PANEL A:   LIVINGSTON, DAUPHINOT, and MCCOY, JJ.

 

DELIVERED: April 7, 2005


 

NOTES

1.  See Tex. R. App. P. 47.4.

2.  Gary’s counter-petition refers to language of the pre-September 1, 2001 version of the family code, which provided that the use of community property to discharge debt on a spouse’s separate property created an “equitable interest” of the community estate in the separate property and that this equitable interest was calculated with reference to the “enhanced value” of the separate property.  Act of May 21, 1999, 76th Leg., R.S., ch. 692, § 2, 1999 Tex. Gen. Laws 3292, 3292-93 (amended 2001) (current version at Tex. Fam. Code Ann. § 3.401-.410 (Vernon Supp. 2004-05)).  Gary’s counter-petition was filed November 30, 2001, after this statute was amended with the current “economic contribution” language.  Even though Gary’s pleading used language from the prior version of the statute, his request for an equitable interest in the separate estate due to the “enhancement in value” caused by the community’s financial contribution to the separate estate was sufficient to give adequate and fair notice to Marcia of his intent to seek an economic contribution claim.  See Auld, 34 S.W.3d at 897.

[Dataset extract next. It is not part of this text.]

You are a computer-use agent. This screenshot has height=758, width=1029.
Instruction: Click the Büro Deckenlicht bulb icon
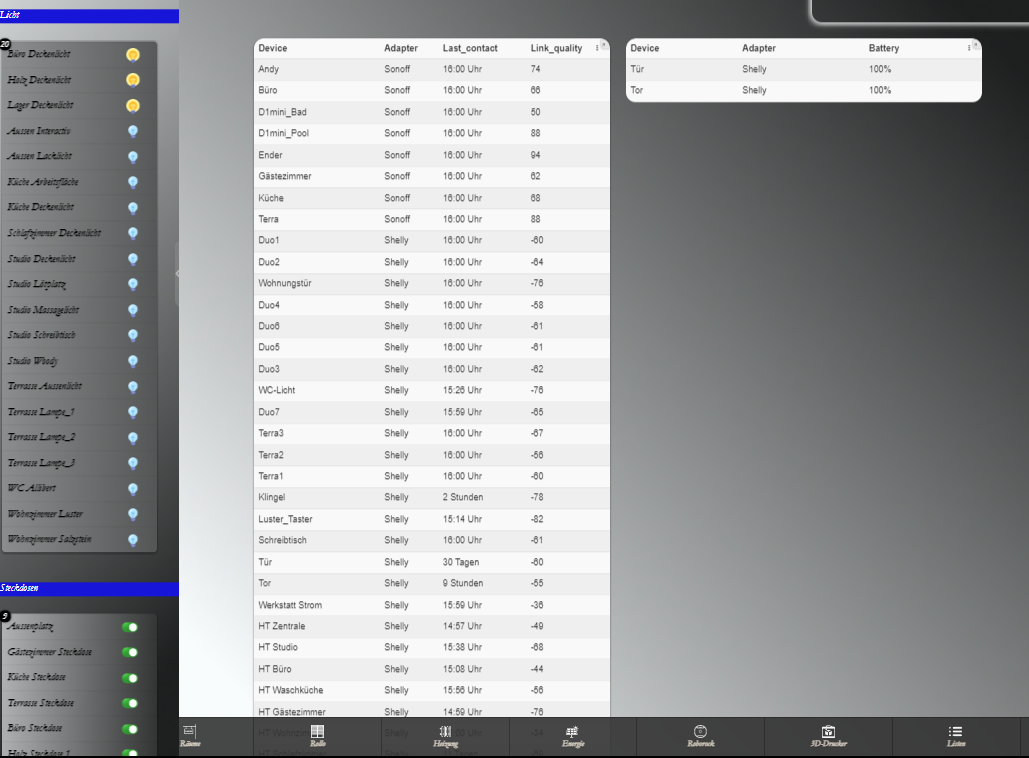click(x=133, y=54)
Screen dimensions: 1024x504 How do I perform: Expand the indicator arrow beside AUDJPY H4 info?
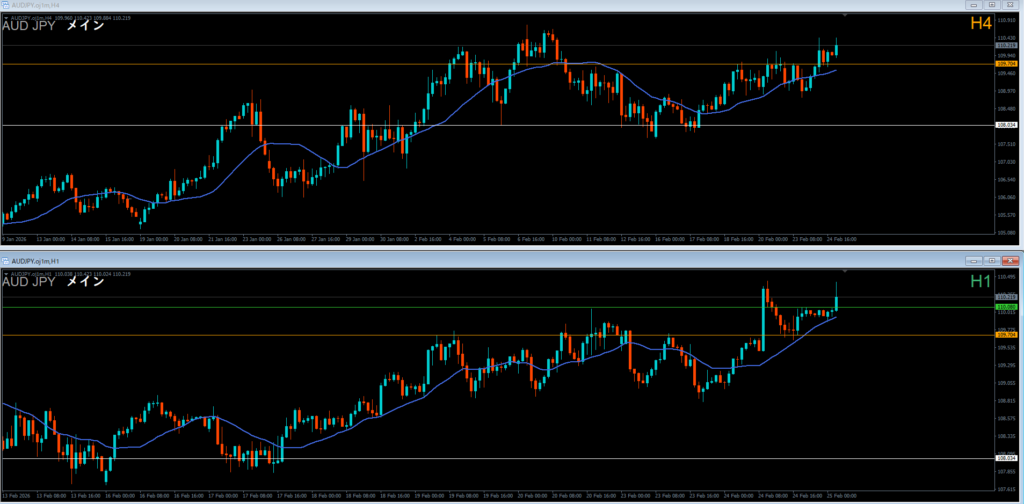(x=6, y=17)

3.  As demonstrated in Gary’s brief, the $23,167 figure was calculated as follows: $48,519 X [19,193 ÷ (19,193 + 21,000)] = $23,167, where $48,519 is the equity in the home on the date of its sale; $19,193 is the reduction in principal debt, $8,823, plus the total dollar amount of capital improvements to the property, $10,370; and $21,000 is the contribution by Marcia’s estate to the equity in the home.  We note that, contrary to these figures, the trial court actually concluded in its findings of fact that the reduction in principal was $3,743 (not $8,823) and that the capital improvements totaled $9,950 (not $10,370).

4.  The trial court’s findings of fact assign the following values to the parties’ community property: (1) community portion of Gary’s 401(k) - $92,000; (2) a bird - $150; (3) checking account in Gary’s name - $3,000; (4) bank account in Marcia’s name - $20,000; and (5) car in Marcia’s possession - $12,000.  Undisputed evidence at trial established the value of (6) the 401(k) in Marcia’s name at approximately $48,000 and (7) the retirement account in Marcia’s name at $139,000; the court’s conclusions of law indicate that both these accounts were community property.  With Marcia’s $48,519 home sale proceeds, the total value of the community estate divided by the trial court was $362,669.

        The trial court awarded Gary his 401(k), checking account, the bird, and $24,259.55 from the home sale proceeds for a total of $119,409.55, or thirty-three percent, of the community estate; Marcia received her bank account, car, 401(k), retirement account, and $24,259.56 from the home sale proceeds for a total of $243,259.55, or sixty-seven percent, of the community estate.

5.  We recognize that the divorce decree also awards the parties the household and personal items that each had in his or her possession.  The findings of fact state that Marcia possessed eighty percent and Gary possessed twenty percent of the community’s personal possessions; however, the court does not assign a value to these possessions.  Because we may not make findings of fact, see Zeptner, 111 S.W.3d at 734, we are unable to include these in the valuation of the community estate.

6.  Properly characterized, the total value of the parties’ community property is $314,150.  It consists of the community portion of Gary’s 401(k), the bird, the bank accounts, the car in Marcia’s possession, Marcia’s 401(k), and Marcia’s retirement account.

7.  Gary argues that any characterization error was harmless because a portion of Marcia’s retirement account was community property, so the trial court could have awarded him a portion of that retirement account (instead of the home sale proceeds) to compensate him for his reimbursement claim.  However, this argument fails because we have determined that Gary was not entitled to recover on his reimbursement claim.

8.  Marcia also argues that the trial court abused its discretion by failing to confirm the parties’ separate property.  Marcia cites no legal authority for this contention, so we will not address it.  See Tex. R. App. P. 38.1.  We note, however, that the trial court specifies in its conclusions of law the property owned by each party’s separate estate.